## Job A:
In the text on adding new labeled data, explain how the setup code determines the value of IN_COLAB and what happens when it is True.

____________________

# Add new labeled data 🛰️

**Description:** Stand alone notebook for adding new training and evaluation data. 

[![Open In Colab](https://colab.research.google.com/assets/colab-badge.svg)](https://colab.research.google.com/github/nasaharvest/openmapflow/blob/main/openmapflow/notebooks/new_data.ipynb)

# 1. Setup

If you don't already have one, obtain a Github Personal Access Token using the steps [here](https://docs.github.com/en/authentication/keeping-your-account-and-data-secure/creating-a-personal-access-token). Save this token somewhere private.

In [None]:
try:
    from google.colab import files
    IN_COLAB = True
except:
    IN_COLAB = False
    
if IN_COLAB:
    from getpass import getpass
    github_url = input("Github HTTPS URL: ")
    email = input("Github email: ")

____________________

## Job B:
Copy the records verbatim, starting at the line that contains "Image resolution: width=868 pixels, height=425" and continuing through the end of the records, with both ends included.

____________________

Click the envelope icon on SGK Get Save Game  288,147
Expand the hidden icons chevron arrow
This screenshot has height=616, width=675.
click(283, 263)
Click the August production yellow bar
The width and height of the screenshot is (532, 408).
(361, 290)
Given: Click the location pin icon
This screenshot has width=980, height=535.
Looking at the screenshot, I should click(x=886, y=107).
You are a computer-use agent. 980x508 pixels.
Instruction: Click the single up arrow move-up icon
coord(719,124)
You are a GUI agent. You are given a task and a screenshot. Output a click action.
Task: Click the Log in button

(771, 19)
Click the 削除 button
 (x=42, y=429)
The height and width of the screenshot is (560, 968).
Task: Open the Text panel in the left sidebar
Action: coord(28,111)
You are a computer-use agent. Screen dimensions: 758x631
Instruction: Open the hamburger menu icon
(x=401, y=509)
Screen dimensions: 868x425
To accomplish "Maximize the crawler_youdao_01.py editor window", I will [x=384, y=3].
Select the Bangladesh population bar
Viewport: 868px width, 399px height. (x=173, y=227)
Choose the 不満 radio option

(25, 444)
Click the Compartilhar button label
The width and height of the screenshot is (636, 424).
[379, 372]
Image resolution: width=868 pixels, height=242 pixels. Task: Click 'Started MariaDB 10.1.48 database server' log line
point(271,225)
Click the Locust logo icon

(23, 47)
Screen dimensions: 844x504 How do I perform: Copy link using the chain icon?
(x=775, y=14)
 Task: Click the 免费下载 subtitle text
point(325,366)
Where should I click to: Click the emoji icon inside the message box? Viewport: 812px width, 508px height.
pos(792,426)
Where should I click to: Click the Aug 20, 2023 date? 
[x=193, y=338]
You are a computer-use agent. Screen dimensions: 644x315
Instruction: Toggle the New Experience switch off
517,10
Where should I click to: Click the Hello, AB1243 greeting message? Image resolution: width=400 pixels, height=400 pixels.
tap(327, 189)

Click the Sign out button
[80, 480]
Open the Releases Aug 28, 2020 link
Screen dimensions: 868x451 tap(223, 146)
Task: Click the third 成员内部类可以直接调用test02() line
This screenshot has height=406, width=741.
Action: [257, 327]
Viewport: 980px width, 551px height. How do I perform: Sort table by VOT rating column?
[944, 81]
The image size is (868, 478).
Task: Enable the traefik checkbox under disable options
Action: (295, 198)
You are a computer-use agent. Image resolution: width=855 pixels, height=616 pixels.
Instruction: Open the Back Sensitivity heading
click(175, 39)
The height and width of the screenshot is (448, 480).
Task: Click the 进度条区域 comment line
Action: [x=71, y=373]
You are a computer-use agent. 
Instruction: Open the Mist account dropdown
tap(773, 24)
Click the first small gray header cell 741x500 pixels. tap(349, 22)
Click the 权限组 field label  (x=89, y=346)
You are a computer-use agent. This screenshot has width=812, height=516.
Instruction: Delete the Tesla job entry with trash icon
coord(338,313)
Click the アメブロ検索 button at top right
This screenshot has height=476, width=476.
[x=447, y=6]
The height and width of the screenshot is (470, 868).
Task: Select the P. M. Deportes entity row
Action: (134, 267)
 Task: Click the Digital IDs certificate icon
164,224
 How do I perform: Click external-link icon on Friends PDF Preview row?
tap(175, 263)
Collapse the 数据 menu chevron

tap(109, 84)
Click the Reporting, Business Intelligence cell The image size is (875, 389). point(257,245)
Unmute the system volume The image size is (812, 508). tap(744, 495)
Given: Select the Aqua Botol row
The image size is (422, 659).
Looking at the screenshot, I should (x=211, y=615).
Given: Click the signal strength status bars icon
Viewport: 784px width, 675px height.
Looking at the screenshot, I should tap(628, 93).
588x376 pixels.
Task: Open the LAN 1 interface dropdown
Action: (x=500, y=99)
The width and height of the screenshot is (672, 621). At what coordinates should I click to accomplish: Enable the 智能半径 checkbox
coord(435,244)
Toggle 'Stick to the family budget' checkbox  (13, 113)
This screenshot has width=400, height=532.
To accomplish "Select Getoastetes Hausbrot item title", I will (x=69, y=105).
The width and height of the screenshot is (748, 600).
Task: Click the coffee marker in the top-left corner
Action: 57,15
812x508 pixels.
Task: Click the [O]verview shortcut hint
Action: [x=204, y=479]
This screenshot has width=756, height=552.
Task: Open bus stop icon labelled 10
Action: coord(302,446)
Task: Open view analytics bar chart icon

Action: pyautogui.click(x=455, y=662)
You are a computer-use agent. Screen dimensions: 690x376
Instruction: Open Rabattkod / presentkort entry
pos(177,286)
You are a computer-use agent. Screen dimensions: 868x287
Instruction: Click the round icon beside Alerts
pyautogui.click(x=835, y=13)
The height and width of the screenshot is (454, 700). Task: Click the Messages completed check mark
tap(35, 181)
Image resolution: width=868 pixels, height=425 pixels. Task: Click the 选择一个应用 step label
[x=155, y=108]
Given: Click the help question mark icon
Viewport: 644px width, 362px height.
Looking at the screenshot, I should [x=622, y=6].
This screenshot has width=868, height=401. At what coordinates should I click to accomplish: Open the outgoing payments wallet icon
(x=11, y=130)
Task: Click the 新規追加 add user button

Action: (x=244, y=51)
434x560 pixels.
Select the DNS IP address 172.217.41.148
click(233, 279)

____________________

## Reply A:
The code tries to import files from google.colab. If the import succeeds, IN_COLAB is set to True; if it fails, the except branch sets it to False. When IN_COLAB is True, the code imports getpass and prompts for a Github HTTPS URL and a Github email.

## Reply B:
Image resolution: width=868 pixels, height=425 pixels. Task: Click the 选择一个应用 step label
[x=155, y=108]
Given: Click the help question mark icon
Viewport: 644px width, 362px height.
Looking at the screenshot, I should [x=622, y=6].
This screenshot has width=868, height=401. At what coordinates should I click to accomplish: Open the outgoing payments wallet icon
(x=11, y=130)
Task: Click the 新規追加 add user button

Action: (x=244, y=51)
434x560 pixels.
Select the DNS IP address 172.217.41.148
click(233, 279)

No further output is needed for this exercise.